The Guide Dogs for the Blind Association (the UK charity which trains assistance dogs for visually impaired people) is campaigning to raise the issue of the danger posed by electric cars to those with sight loss.
Electric vehicles make little noise which make them particularly dangerous to people who are visually impaired and rely on their hearing to get around safely.
While out for a walk with my guide dog, Trigger earlier today a lady began to stroke him while he was guiding me past a car which was, rather inconveniently parked on the pavement. I smiled and said,
“I don’t mind you stroking my dog, but please don’t do so while he is working as it could put both me and my dog in danger”.
The lady apologised and I continued on my way.
Unfortunately the above incident is far from being an isolated occurance. I have experienced people attempting to pet Trigger while in the midst of crossing a busy London road, which could have had disastrous consequences for both him and I.
As I said to the lady this morning, I have no objection to people stroking my guide dog. However the bottom line is to use common sense. By distracting a working guide dog the person responsible runs the risk of causing the animal to lose concentration. This could result in the owner becoming intimately acquainted with a lamp post or the bumper of a large lorry, not something which anyone wants to have on their conscience.
There is a good short piece on GDBA’s website on tips for approaching a guide dog owner. The golden rule, as set out in that piece is to always ask and not assume that speaking to or petting the dog is OK. As a guide dog owner I will, in most instances readily agree to a request to fuss Trigger. He works hard and deserves to be stroked, cuddled and generally loved. However, when working attention given to a guide dog can be highly dangerous so, please ask before approaching any assistance dogs.
There is, some 5 minutes walk from my home a particularly busy side road. During the rush hour a stream of vehicles uses the road making it problematic for a sighted person (let alone a registered blind guide dog owner, such as myself to cross in safety). Guide dogs are taught to work in a straight line and to avoid obstructions. On reaching a down kerb the dog stops and waits for the owner’s instructions regarding when to cross. While guide dogs do have training on crossing roads it is (as one guide dog trainer explained it to me) rather like having a young child assist you to cross.

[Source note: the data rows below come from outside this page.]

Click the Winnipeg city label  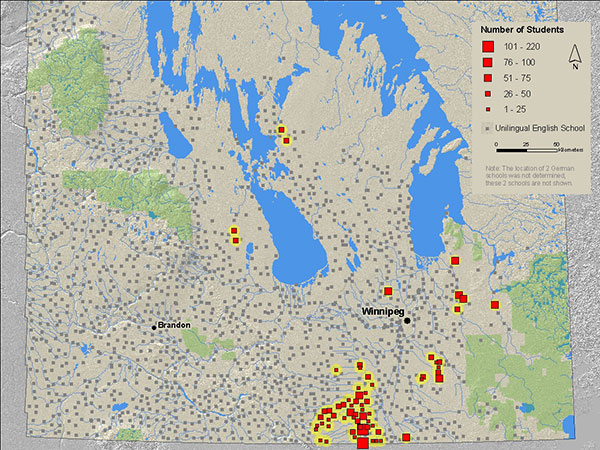[382, 313]
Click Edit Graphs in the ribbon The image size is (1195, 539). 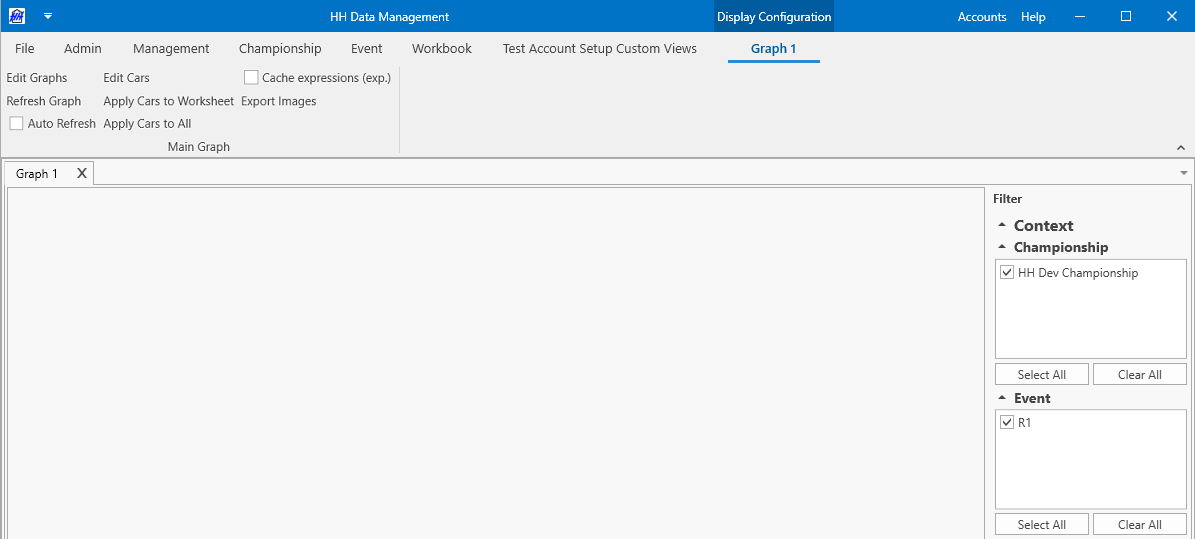click(37, 78)
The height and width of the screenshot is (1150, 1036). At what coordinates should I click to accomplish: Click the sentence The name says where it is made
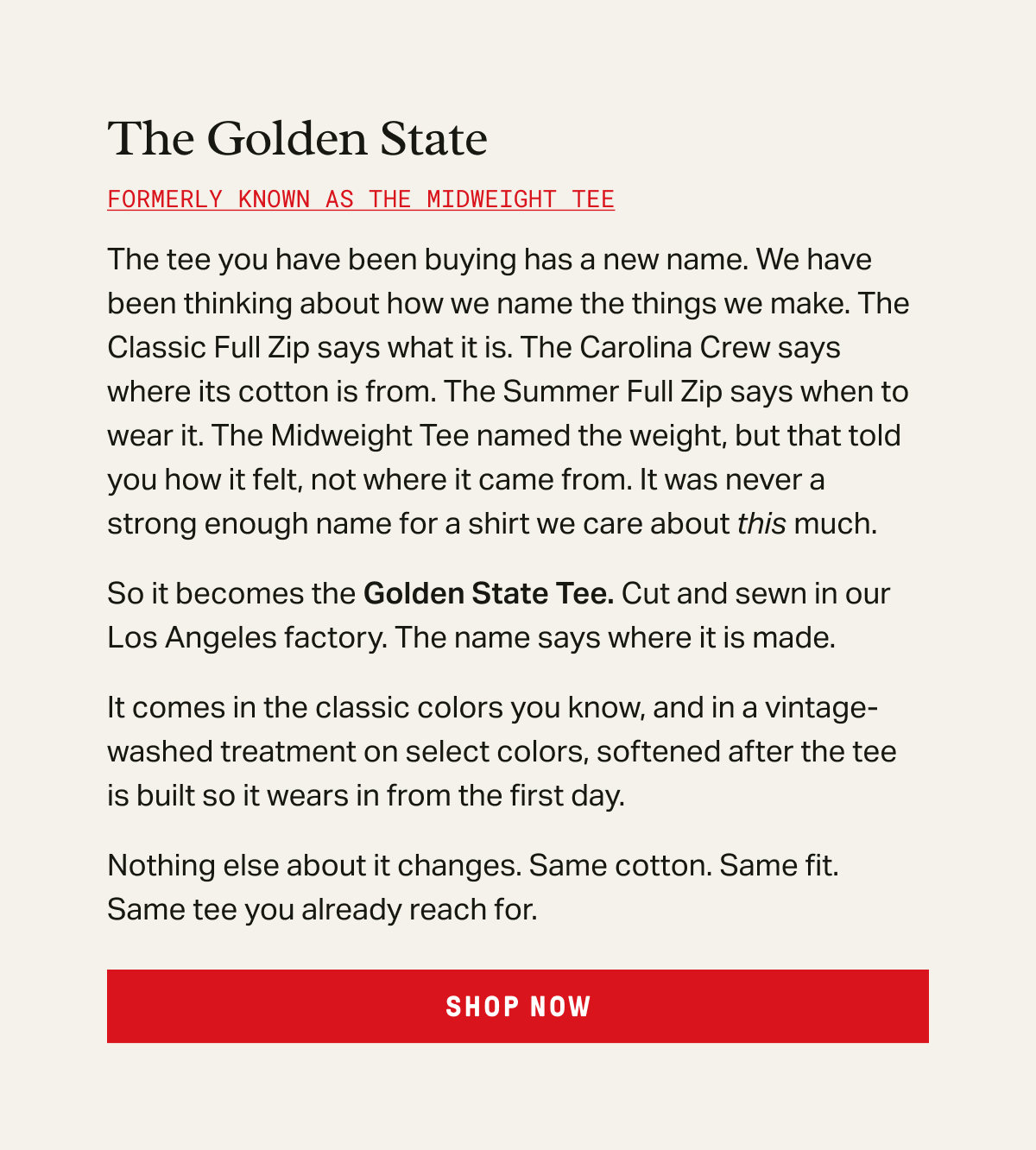[x=616, y=637]
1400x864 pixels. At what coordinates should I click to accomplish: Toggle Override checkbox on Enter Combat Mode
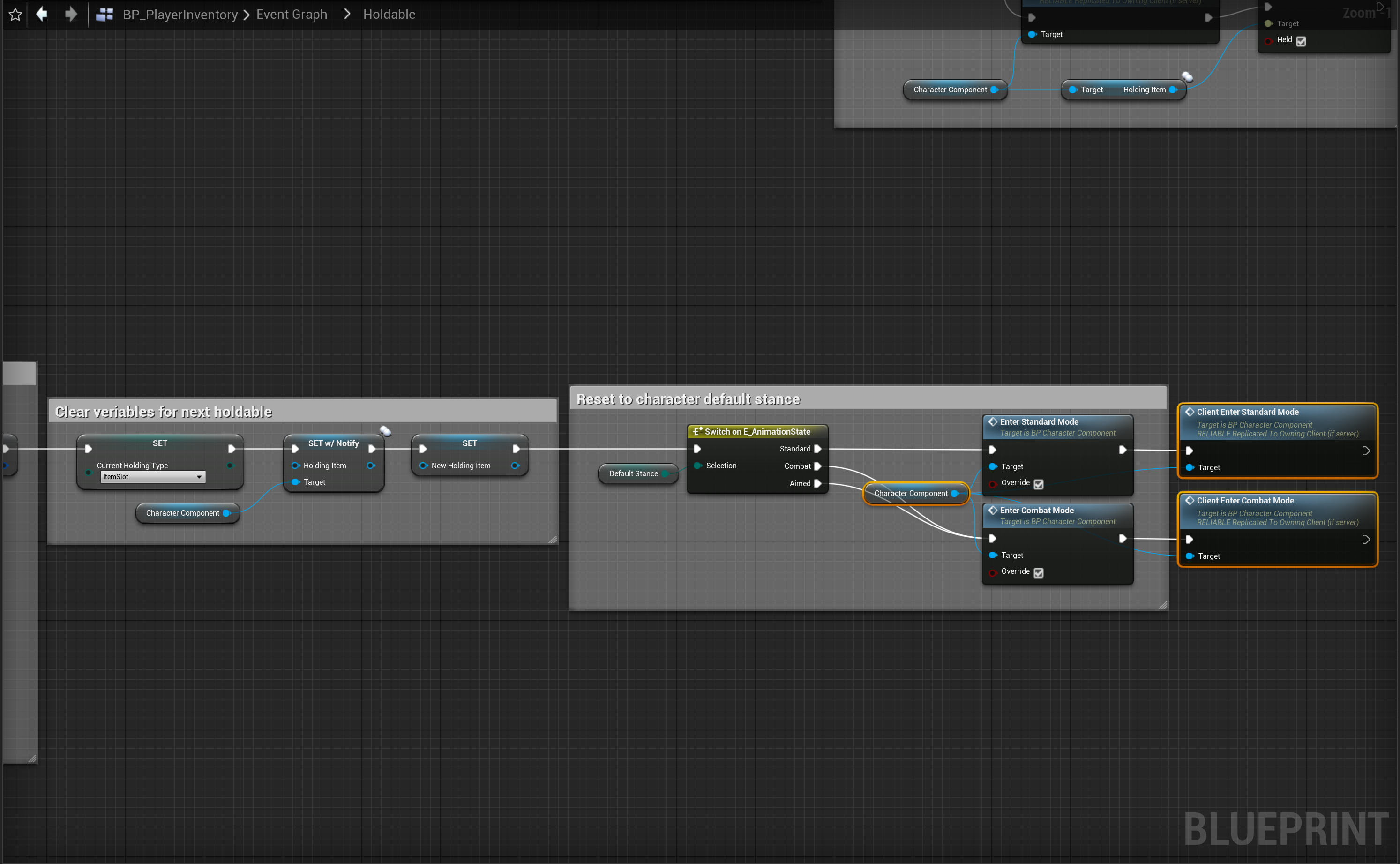(x=1039, y=572)
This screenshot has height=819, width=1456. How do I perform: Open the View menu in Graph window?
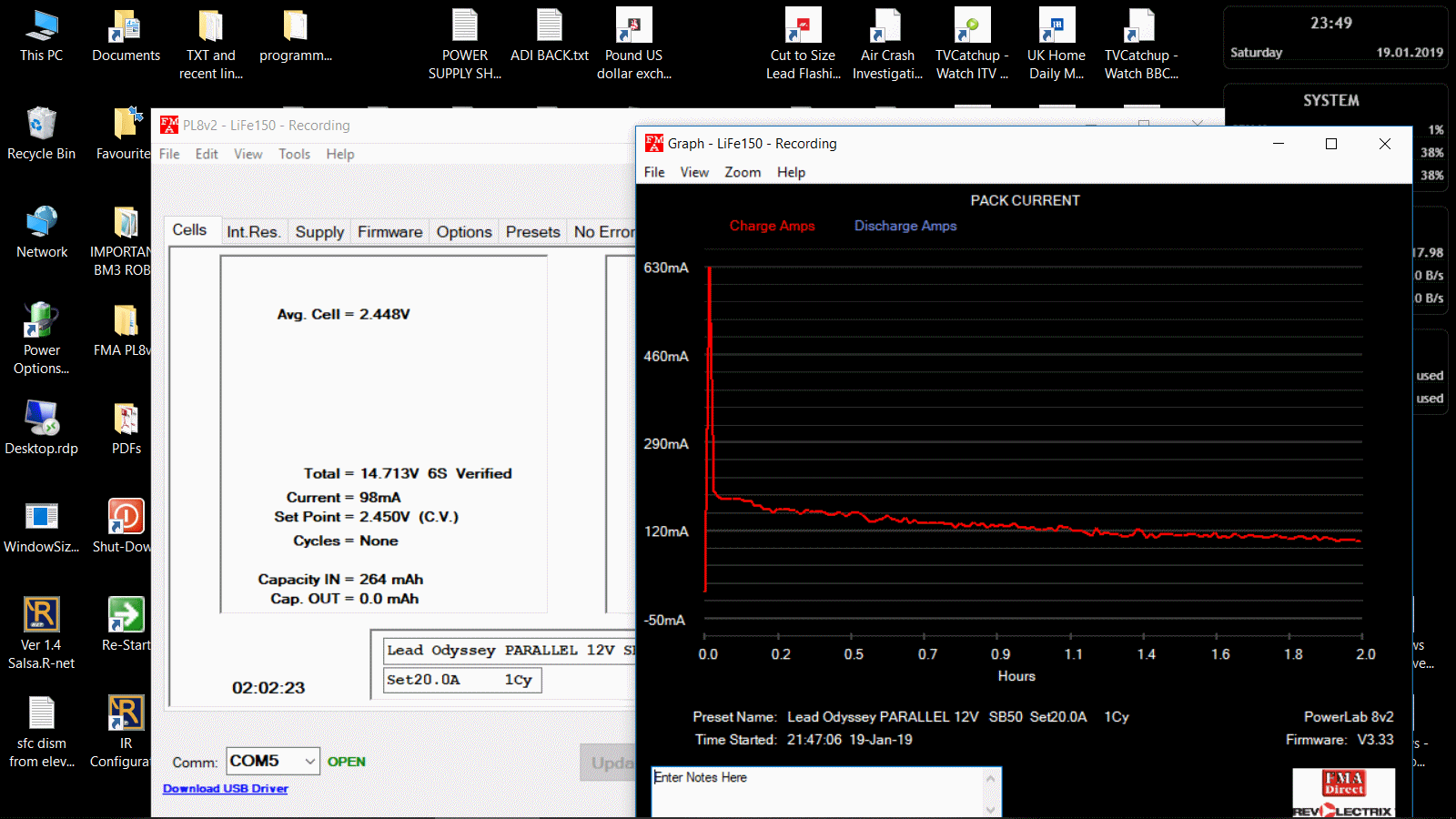point(694,172)
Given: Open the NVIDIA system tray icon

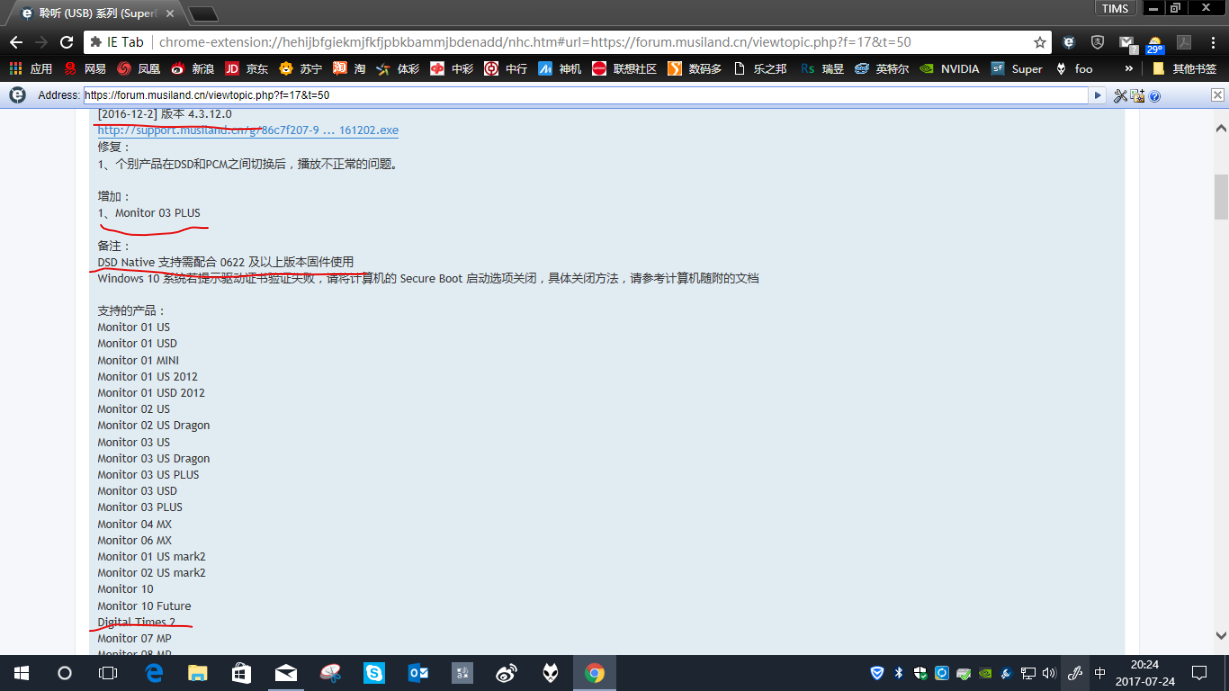Looking at the screenshot, I should click(984, 673).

The young child (we are talking about a 4-5-year-old here) will (if properly instructed by adults on road safety) have some conception of road safety, however one wouldn’t want to place one’s life in their hands when traversing busy traffick. Consequently guide dog owners should ask for help at busy roads only trusting to their dog’s abilities in the event that no help is available. Obviously the presence of zebra and pelican crossings mean that visually impaired people can cross in safety at such places, however the road I am talking about is neither of these. Having said all that, I am extremely lucky as my guide dog, Trigger is very cautious and has saved me on several occasions from walking out in front of oncoming vehicles which, along with his loveable personality makes us extremely close.
Many drivers, on seeing me and Trigger stop to let us cross. This is as it should be at zebra and pelican crossings. However in certain instances the helpfulness of drivers unintentionally puts Trigger and I at risk. For example, at the side road mentioned above, traffick comes from both left and right. I have often experienced drivers to the right of me stopping and beeping their horns or shouting “it’s safe to go mate”, only to have vehicles continuing to traverse the road from the left. What is extremely helpful in such situations is for a driver to stop his vehicle and if it is safe to do so leave it and assist me in crossing. This has happened several times but on many other occasions drivers have, I am sure scratched their heads in frustration as they wonder why that stupid blind guy with the brindle lab retriever isn’t responding to their helpful advice that it is safe to cross! The answer is, of course that said guy doesn’t particularly feel like decorating the wind screen of an oncoming vehicle as it comes in, at speed from the left! So if you encounter a guide dog owner while driving please don’t shout out of your vehicle that it safe to cross. I know you mean well and I do, genuinely appreciate your kindness, however you may, wholly unintentionally be putting me or other guide dog owners at risk. If it is safe to do so please do stop for a moment and assist me or the other guide dog owner across the road. You will be performing an invaluable service which will be greatly appreciated by me or which ever guide dog owner you assist.
This morning, as usual I took my guide dog, Trigger to the park in order that he might fertilise the vegetation, (there is a wooded area away from where children congregate so his business card causes no issues)!
On the way home Trigger stopped dead in his tracks as there was a large vehicle blocking a drive which I needed to cross in order to continue on my way. “The vehicle will move out into the road once there is a gap in the traffick” I thought. However several gaps came and went but it remained immovable. I began cursing silently wondering whether I might be able to judge a break in the traffick, step off the kerb and negociate the vehicle without running the risk of ending up decorating the paint work of some ppassing car with colourful red splodges! Fortunately a man came to my rescue and assisted me to bypass the vehicle,
“Some stu …”.
“We where unloading something, sorry” my saviour said.
Oops, I wonder if he caught the gist of what I was starting to say,
“Some stupid person has parked their vehicle so that its blocking the pavement”! A Victor Meldrew moment on my part!